The Letov Š-22 was a single-seat, single-engine aircraft designed and built in Czechoslovakia in the mid-1920s. A parasol-wing Dewoitine-style fighter, it was not successful, and only one was built.

==Design and development==

The Letov Š-22's designer Alois Šmolik briefly interrupted his series of biplane fighters with this Dewoitine-influenced parasol-wing monoplane. It was powered by a 450 hp Škoda L W-12 water-cooled engine, with three banks of four cylinders, driving a two-blade propeller. This engine was a Škoda version of the Hispano-Suiza 12Gb, with a new lower crankcase. The Š-22 was an all-metal design.

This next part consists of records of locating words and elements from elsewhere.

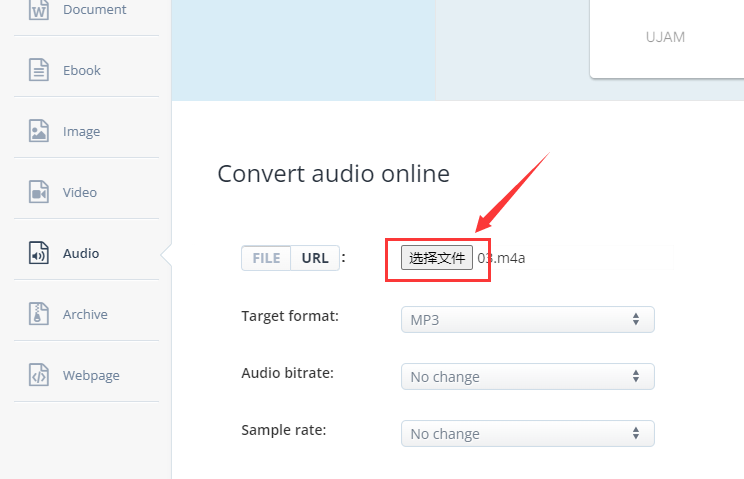Expand the Audio bitrate dropdown
Viewport: 744px width, 479px height.
coord(528,377)
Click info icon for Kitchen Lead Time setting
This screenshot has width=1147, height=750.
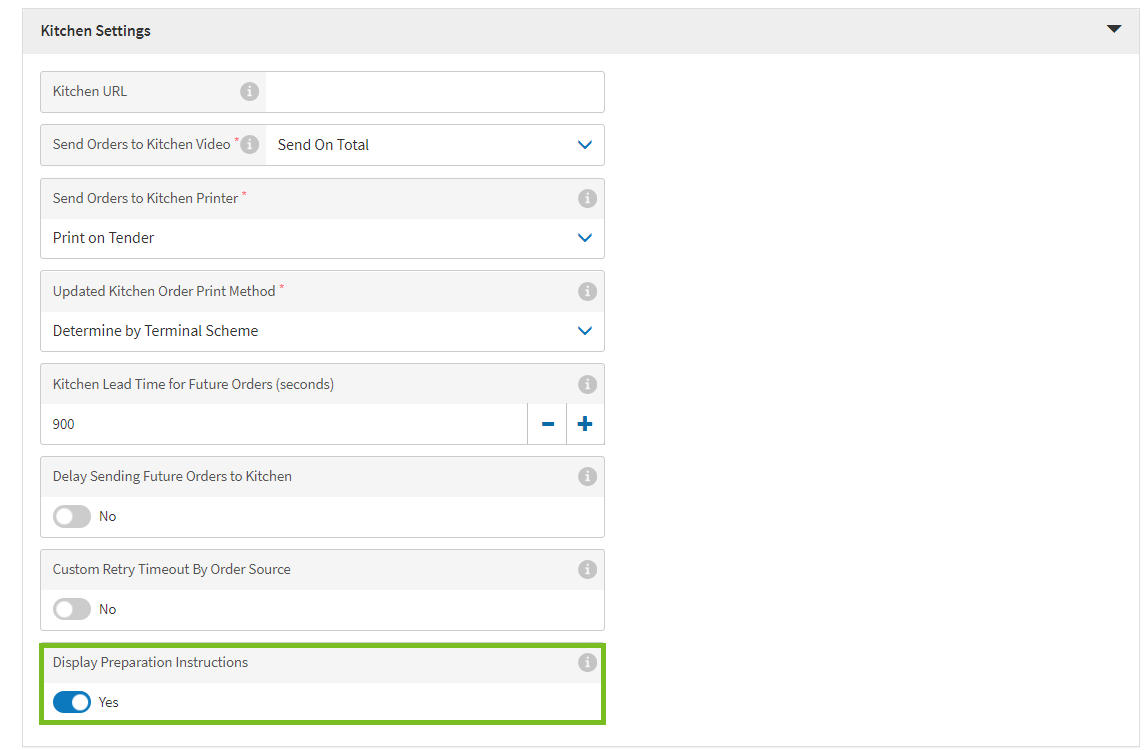[587, 384]
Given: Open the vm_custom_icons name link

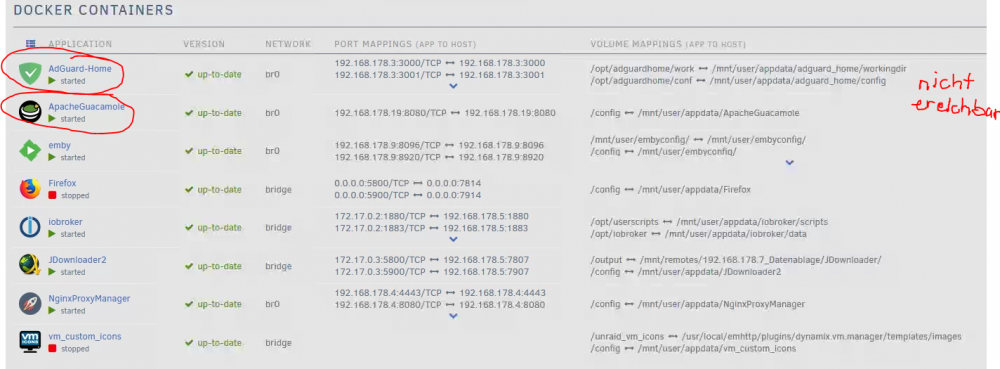Looking at the screenshot, I should (x=85, y=336).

The wing was straight-edged with constant chord and blunt wing tips. It was braced to the lower fuselage with faired N-struts on each side. The engine was tightly cowled, the fairing following each cylinder bank individually. The pilot sat in an open cockpit just behind the wing trailing edge, and behind him the round fuselage tapered only gently. The braced tailplane, carrying split elevators, was mounted at the top of the fuselage and a straight-edged fin carried a round-topped rudder which extended to the keel. The Š-22 had a fixed, conventional undercarriage, with mainwheels on V-struts. It was to be armed with a pair of 0.303 in synchronised Vickers machine guns firing through the propeller arc.

The Š-22 first flew in March 1926, but by the end of April Letov had decided it was not viable, and development ceased.